SET EXERCISE A> Put the records, from their first line through the line containing "coord(925,414)", into a Markdown table with the columns Row and Record line. Number each line and leave out any blank lines.

DOCUMENT SEGMENT>
Using the waste heat exchanger to purge the HRSG may offer several advantages compared to other methods of purging the HRSG. For example, a temperature of the heated purge stream may be closer to a temperature of the HRSG because heat from the HRSG is used to generate the heated purge stream. Thus, by using the heated purge stream from the waste heat exchanger to purge the HRSG, quenching, which refers to rapid cooling, of the hot components of the HRSG may be avoided. Minimizing quenching of the components of the HRSG may improve or lengthen the life of the components because the components undergo less stress and strain caused by thermal expansion and contraction. In addition, use of the heated purge stream to purge the HRSG may reduce the amount of steam that condenses inside the HRSG, which may occur when an ambient purge stream of air is used for purging. Condensate may have higher heat transfer rates than steam, thereby creating higher stresses within the HRSG. Further, it may be desirable to maintain the HRSG at a high temperature to reduce the startup time. Thus, purging with the heated purge stream may offer several advantages, such as reducing startup time and/or stresses within the HRSG. By extending the life of the components of the HRSG, the costs and downtime associated with replacing and/or repairing the components may be avoided. In addition, the operating efficiency of the HRSG may be improved by using the heated purge stream to purge the HRSG.

SET EXERCISE B> Using the passage on purging the HRSG, decide whether each statement agrees with it. Answer yes or no, and quote the deciding words. (i) The heated purge stream is generated with heat from the HRSG. (ii) Condensate has lower heat transfer rates than steam. (iii) Keeping the HRSG at a low temperature may be desirable to reduce startup time.

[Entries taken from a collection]
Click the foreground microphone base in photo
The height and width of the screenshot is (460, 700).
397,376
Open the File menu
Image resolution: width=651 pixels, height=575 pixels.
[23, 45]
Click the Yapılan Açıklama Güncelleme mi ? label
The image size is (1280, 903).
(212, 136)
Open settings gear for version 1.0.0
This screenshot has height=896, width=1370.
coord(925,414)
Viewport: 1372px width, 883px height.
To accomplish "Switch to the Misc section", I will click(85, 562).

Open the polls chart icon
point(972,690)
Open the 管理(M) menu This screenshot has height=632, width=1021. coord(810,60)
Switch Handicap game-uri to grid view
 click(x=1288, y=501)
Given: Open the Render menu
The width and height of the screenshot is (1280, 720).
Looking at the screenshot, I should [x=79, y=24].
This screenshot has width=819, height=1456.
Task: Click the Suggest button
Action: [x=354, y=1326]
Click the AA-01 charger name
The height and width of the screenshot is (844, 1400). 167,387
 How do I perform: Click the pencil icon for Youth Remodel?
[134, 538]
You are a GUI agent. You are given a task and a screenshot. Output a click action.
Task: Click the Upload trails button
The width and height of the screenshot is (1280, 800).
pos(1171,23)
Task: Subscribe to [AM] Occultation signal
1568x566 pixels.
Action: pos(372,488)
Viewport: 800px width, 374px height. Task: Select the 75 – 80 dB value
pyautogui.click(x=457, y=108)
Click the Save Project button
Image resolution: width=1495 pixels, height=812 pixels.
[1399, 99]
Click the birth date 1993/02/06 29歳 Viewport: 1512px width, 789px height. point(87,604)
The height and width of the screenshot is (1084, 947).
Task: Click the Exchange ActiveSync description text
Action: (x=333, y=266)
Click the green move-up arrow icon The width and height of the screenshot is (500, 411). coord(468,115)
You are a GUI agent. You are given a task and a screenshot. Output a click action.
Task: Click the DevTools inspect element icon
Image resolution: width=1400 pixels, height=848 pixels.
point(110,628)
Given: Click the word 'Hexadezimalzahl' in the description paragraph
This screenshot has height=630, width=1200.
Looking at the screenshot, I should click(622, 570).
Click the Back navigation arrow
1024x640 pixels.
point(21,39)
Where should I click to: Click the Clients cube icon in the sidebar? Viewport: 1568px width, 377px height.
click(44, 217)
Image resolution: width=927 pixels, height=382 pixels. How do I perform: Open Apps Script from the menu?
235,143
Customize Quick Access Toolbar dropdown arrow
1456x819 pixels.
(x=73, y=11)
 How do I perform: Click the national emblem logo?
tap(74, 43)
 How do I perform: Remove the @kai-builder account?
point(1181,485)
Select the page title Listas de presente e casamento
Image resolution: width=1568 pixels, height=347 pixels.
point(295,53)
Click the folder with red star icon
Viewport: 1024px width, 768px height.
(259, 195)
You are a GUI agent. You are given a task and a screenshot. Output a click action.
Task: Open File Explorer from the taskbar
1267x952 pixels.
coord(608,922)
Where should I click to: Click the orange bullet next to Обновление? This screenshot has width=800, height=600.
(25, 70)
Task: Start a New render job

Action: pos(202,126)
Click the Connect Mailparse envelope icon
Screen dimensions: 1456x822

EXERCISE SOLUTION A>
| Row | Record line |
|---|---|
| 1 | Click the foreground microphone base in photo |
| 2 | The height and width of the screenshot is (460, 700). |
| 3 | 397,376 |
| 4 | Open the File menu |
| 5 | Image resolution: width=651 pixels, height=575 pixels. |
| 6 | [23, 45] |
| 7 | Click the Yapılan Açıklama Güncelleme mi ? label |
| 8 | The image size is (1280, 903). |
| 9 | (212, 136) |
| 10 | Open settings gear for version 1.0.0 |
| 11 | This screenshot has height=896, width=1370. |
| 12 | coord(925,414) |

EXERCISE SOLUTION B>
(i) Yes: "heat from the HRSG is used to generate the heated purge stream"
(ii) No: "Condensate may have higher heat transfer rates than steam"
(iii) No: "it may be desirable to maintain the HRSG at a high temperature to reduce the startup time"